El lado correcto de la historia



Hace unos días el señor Torra, a la sazón presidente de la Generalitat de Cataluña, dijo en Waterloo que ellos (los independentistas) van a ganar porque "tienen la fuerza de estar del lado correcto de la historia". 

Para una persona como yo que, después de vivir más de diez años en el mismo piso, aún no tiene muy claro hacia que lado se abre la puerta del ascensor y que rara vez es capaz de adivinar en qué día de la semana vive (lo del día del mes hace tiempo que lo dejé por imposible), semejante certeza me produce un asombro lindante con lo paranormal.

Siguiendo este curioso razonamiento, que no por casualidad entronca con el determinismo histórico marxista, si lo que decanta la victoria es el hecho de estar del lado correcto de la historia,  el que gana lo hace porque tiene razón, con lo que el perdedor, amén de la derrota, ha de soportar el oprobio adicional de aceptar que, además de perder, lo hizo porque estaba equivocado.

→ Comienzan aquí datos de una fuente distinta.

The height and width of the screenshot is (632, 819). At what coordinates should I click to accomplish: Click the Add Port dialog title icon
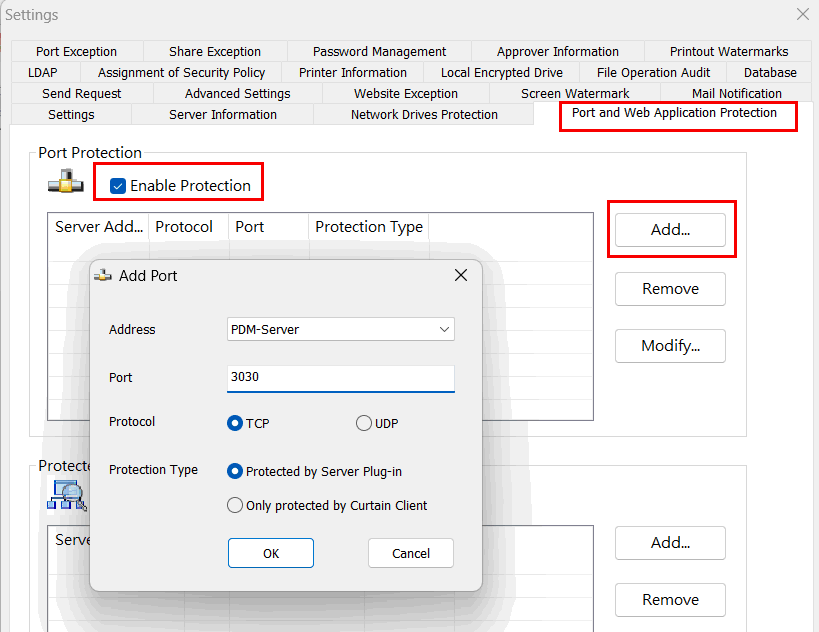(102, 276)
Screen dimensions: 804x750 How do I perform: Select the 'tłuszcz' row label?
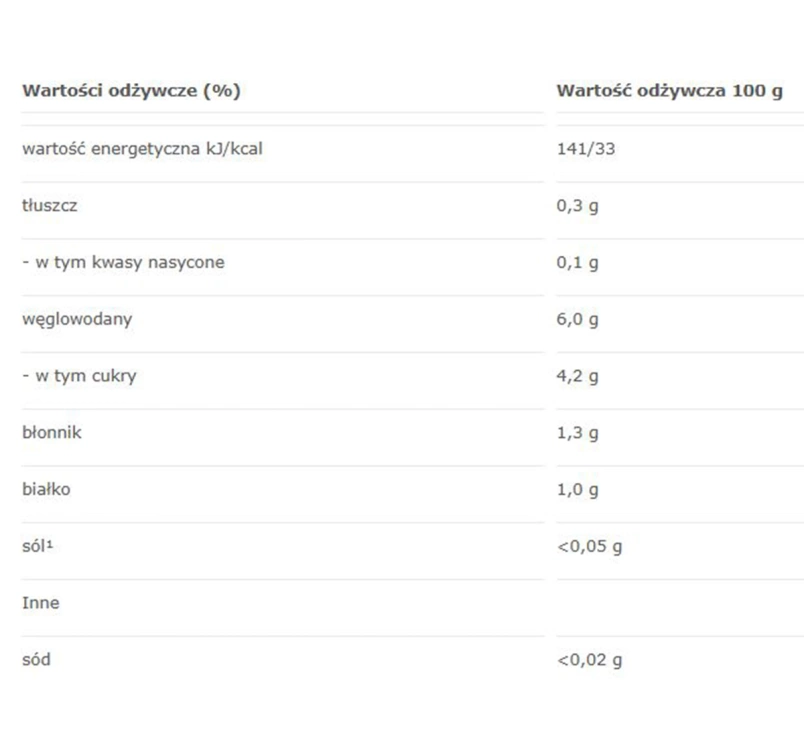49,206
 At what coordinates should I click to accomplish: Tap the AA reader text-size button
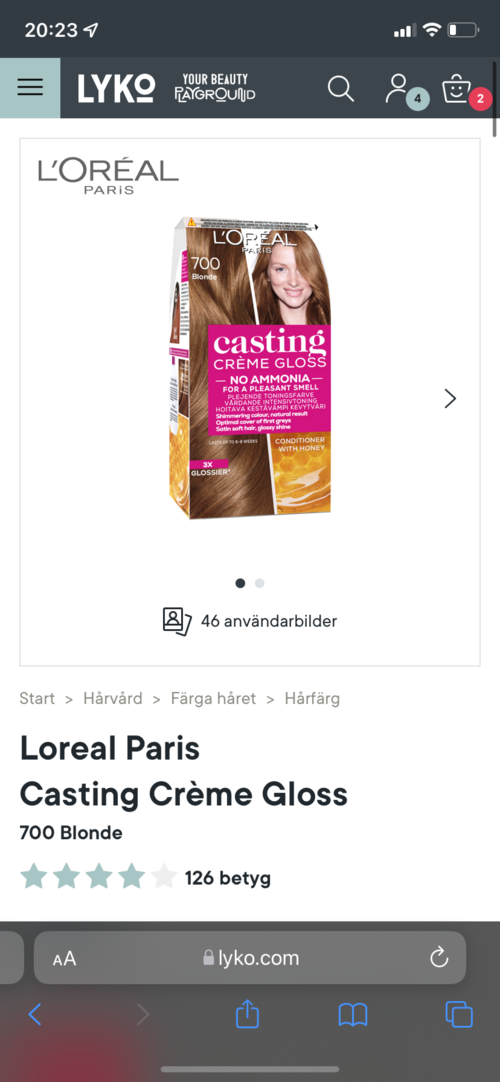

No sólo eso: todos sus esfuerzos resultaron vanos desde el principio porque nunca tuvo la menor posibilidad de ganar.

Alguien debería recordarle a Torra, para empezar, que en nombre del lado correcto de la historia se han cometido innumerables crímenes y atrocidades cuya relación exhaustiva acortaría considerablemente la vida del teclado de este ordenador. Pero es que, además, esa certeza inquebrantable de que a este lado de la raya están los buenos, los justos y rectos, los poseedores de la verdad y al otro los enemigos, los malos, los extraviados y los infieles es un síntoma inequívoco de todas las formas de fascismo que hemos tenido la desgracia de conocer.

Yo no tengo la convicción de estar de ningún lado de la historia en particular. Ni del bueno, ni del malo ni del regular. Algunos días, cuando duermo mal, todos los lados de esta historia que llamamos vida me parecen francamente insoportables. Y no hay día que no ponga en tela de juicio todas mis certezas, que siempre me resultan frágiles, huidizas y sospechosas.

No me interpreten mal. Desprecio el relativismo moral porque sé que existen el bien y el mal. Pero también he aprendido que hay muchos estados intermedios en los que ambos se entrelazan y casi se confunden o se confunden sin casi. Con todo, lo que derrotó a Hitler y al mal absoluto que encarnaba no fue el hecho de que los aliados estuvieran del lado correcto de nada, sino la potentísima industria bélica norteamericana que era capaz de producir tanques y bombarderos a un ritmo inigualable. Los seis millones de judíos que murieron en campos de concentración estaban, sin duda, del lado bueno de la historia y eso, por desgracia, no les resultó de mucha ayuda. Los japoneses se rindieron cuando recibieron el impacto de dos bombas atómicas, no cuando aceptaron que bombardear Pearl Harbour y empezar una guerra había sido una mala idea. 

En la vida no siempre gana el mejor, ni el que tiene razón o mejores intenciones. Con frecuencia asistimos atónitos al despegue hacia la estratosfera de auténticos mequetrefes y todos conocemos, también, a gente muy valiosa que se ha quedado en el camino por innumerables razones que nada tienen que ver con sus méritos. Y es que la vida -con la posible excepción de los dibujos animados y de la saga Misión Imposible- no es una liga de la justicia en la que los buenos, por el sólo hecho de serlo, tengan todas las de ganar.

Por lo demás, siempre he intuido que exagerar las certezas es un forma primaria de tratar de compensar una debilidad interior, como un niño que proclama a los cuatro vientos que el castillo de arena que acaba de erigir con su cubo azul de asas amarillas es el mejor del mundo, un instante antes de que una pequeña ola lo arrase por completo. Pero no me hagan caso, posiblemente también esté equivocado en eso.